Buyer personas help your entire team (from leadership to marketing and sales to customer service) focus their time on qualified prospects. This helps you ideally attract leads that will close and customers you are more likely to retain.
Buyer persona creation, in turn, is an exercise that you go through so you can not only easily identify your specific buyer in a crowded marketplace. Depending on your business, you may have as little as one or two personas — or dozens.
So, do you really need a buyer persona?
The short answer is yes, you do need a buyer persona.
You cannot succeed in sales or marketing if you don’t know who you are trying to reach.
You need to understand your ideal customer better than anyone else and be willing to answer their questions in a way that no one else will. It’s the core component of They Ask, You Answer, and any strong marketing strategy.

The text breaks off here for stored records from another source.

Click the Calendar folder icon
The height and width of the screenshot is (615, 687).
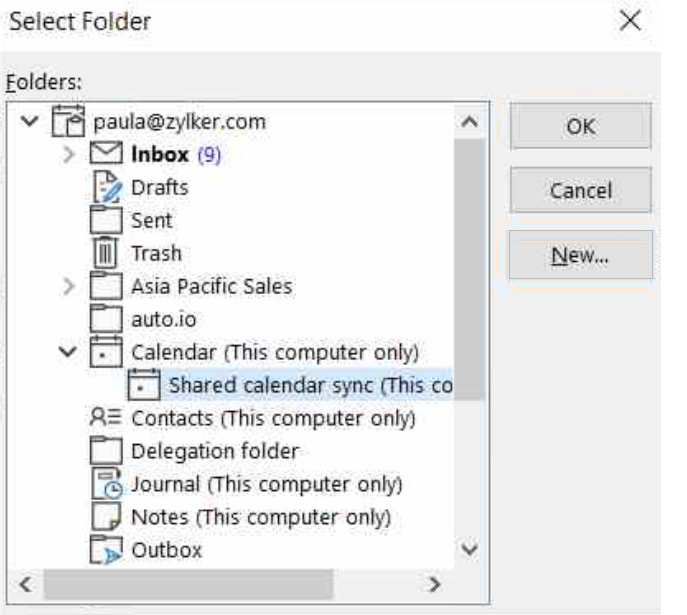tap(107, 352)
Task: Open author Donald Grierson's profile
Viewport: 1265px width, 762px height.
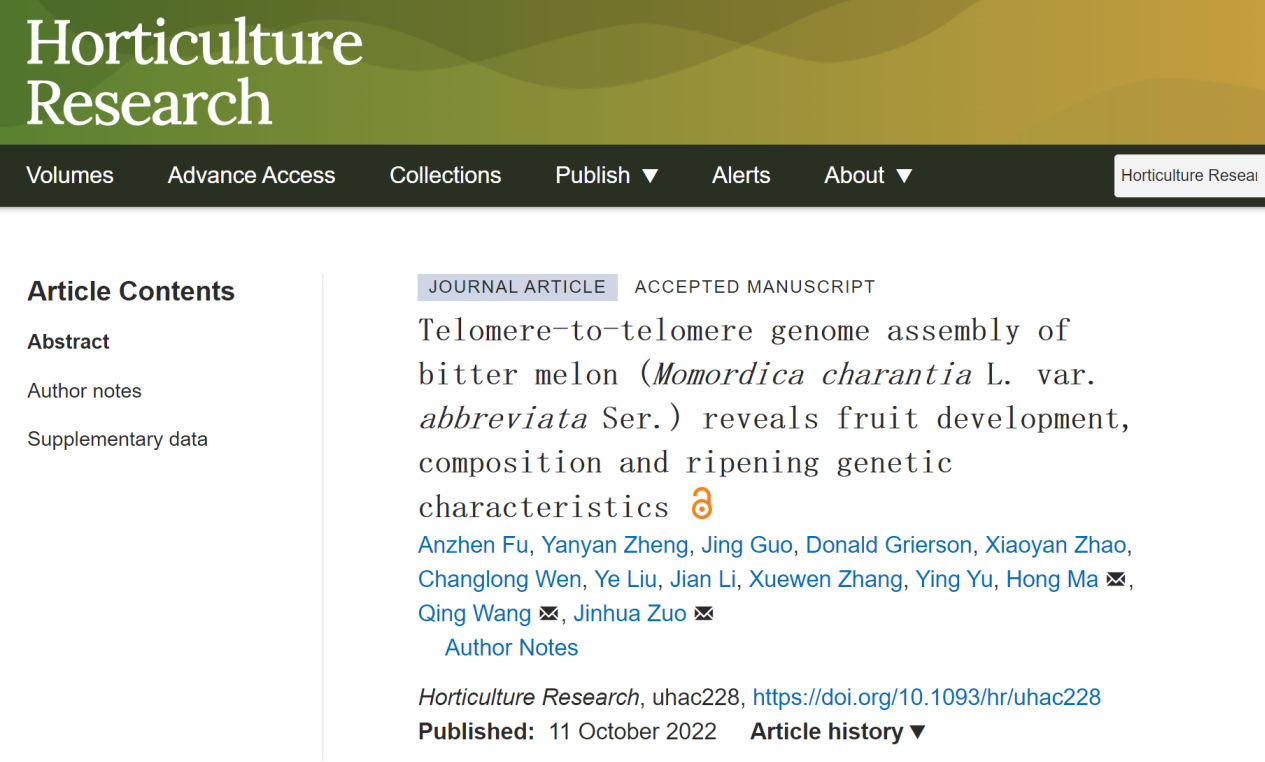Action: [x=888, y=545]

Personas are one of the best ways to do this, but the problem is that traditional buyer personas are not always created to foster a deep understanding of your customers.
We need to change the way they are created and managed.

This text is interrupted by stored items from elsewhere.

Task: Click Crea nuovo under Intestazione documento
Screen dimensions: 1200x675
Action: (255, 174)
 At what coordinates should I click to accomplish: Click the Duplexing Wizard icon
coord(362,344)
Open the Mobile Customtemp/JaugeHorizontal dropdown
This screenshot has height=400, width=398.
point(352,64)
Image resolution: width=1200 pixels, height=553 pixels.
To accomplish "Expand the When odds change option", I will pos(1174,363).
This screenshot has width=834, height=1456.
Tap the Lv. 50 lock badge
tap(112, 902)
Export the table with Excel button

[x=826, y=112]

Why are traditional buyer personas no longer effective?
The ultimate goal of any marketing pursuit is to create a smoother, more delightful buying process that generates more leads, revenue, and profits.
However, I see organizations make four big mistakes repeatedly:
- They focus solely on demographic data
- They spend too much time on research
- They “set and then forget” about their personas
Using generic data
A buyer persona is useless if it’s not accurate. Unfortunately, this happens more often than you may think.
Oftentimes, organizations will develop a buyer persona using facts gleaned from online research rather than information specific to their company and product.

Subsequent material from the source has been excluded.